• **OBJECTIVE**:
Reproduce the data below word for word, beginning at the line that has "Task: Click the magnifier" and stopping after the line that has "1075x605 pixels.". Leave out the pictures.

#### DATASET ####

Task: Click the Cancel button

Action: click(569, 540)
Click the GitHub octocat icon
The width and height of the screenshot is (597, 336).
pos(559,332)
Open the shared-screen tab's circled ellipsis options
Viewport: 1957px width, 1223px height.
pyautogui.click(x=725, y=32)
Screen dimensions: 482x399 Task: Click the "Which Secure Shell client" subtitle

####
#### DATASET ####

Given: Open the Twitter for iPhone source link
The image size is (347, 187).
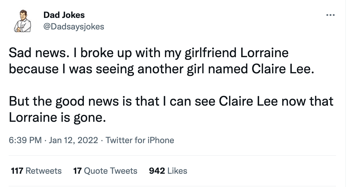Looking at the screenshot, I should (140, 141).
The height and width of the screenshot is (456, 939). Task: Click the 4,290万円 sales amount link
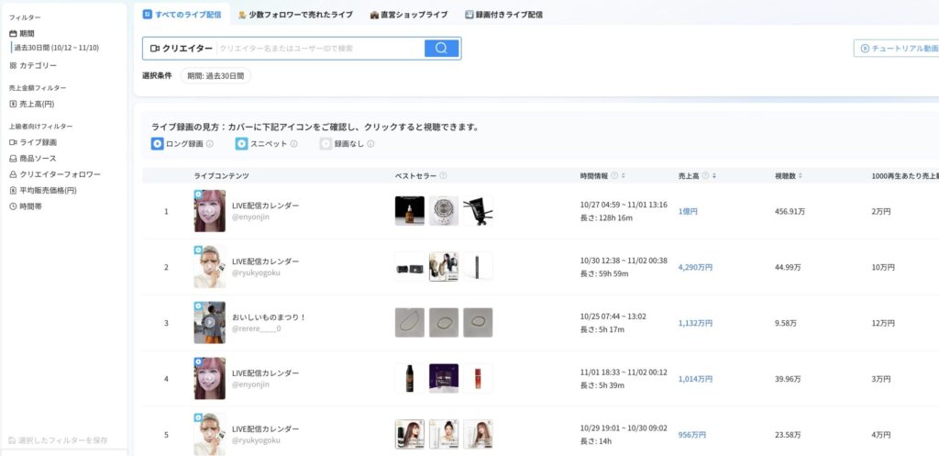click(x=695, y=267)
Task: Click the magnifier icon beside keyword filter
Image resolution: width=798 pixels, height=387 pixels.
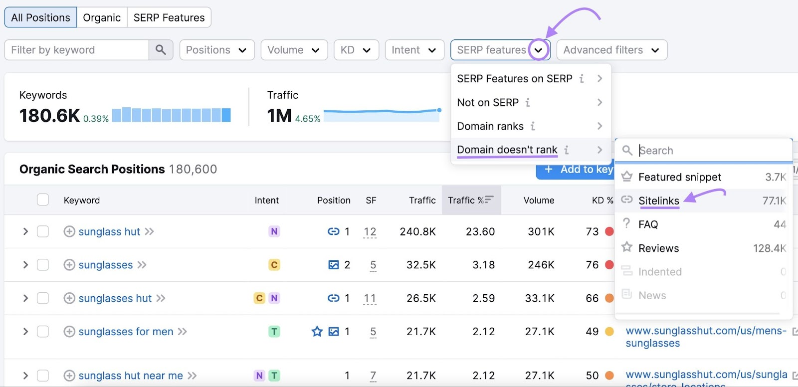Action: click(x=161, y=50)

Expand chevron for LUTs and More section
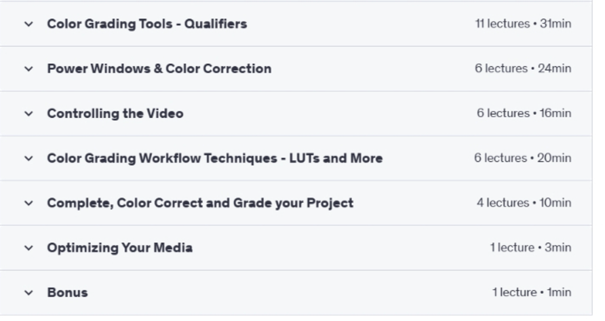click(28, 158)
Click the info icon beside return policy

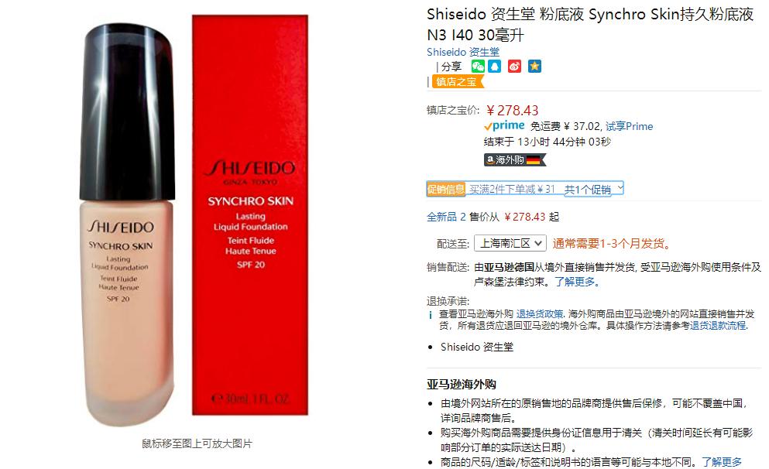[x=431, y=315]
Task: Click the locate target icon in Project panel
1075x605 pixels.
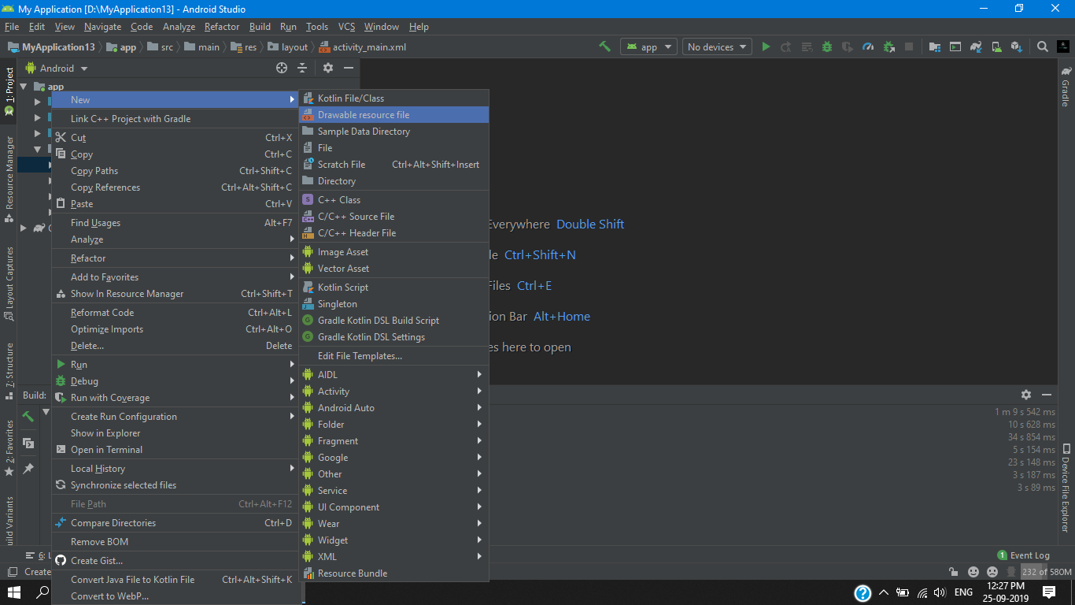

####

• **ANSWER TO THE PROBLEM**:
Task: Click the magnifier icon beside keyword filter
Image resolution: width=798 pixels, height=387 pixels.
Action: click(x=161, y=50)

Expand chevron for LUTs and More section
click(28, 158)
Click the info icon beside return policy

[x=431, y=315]
Task: Click the locate target icon in Project panel
1075x605 pixels.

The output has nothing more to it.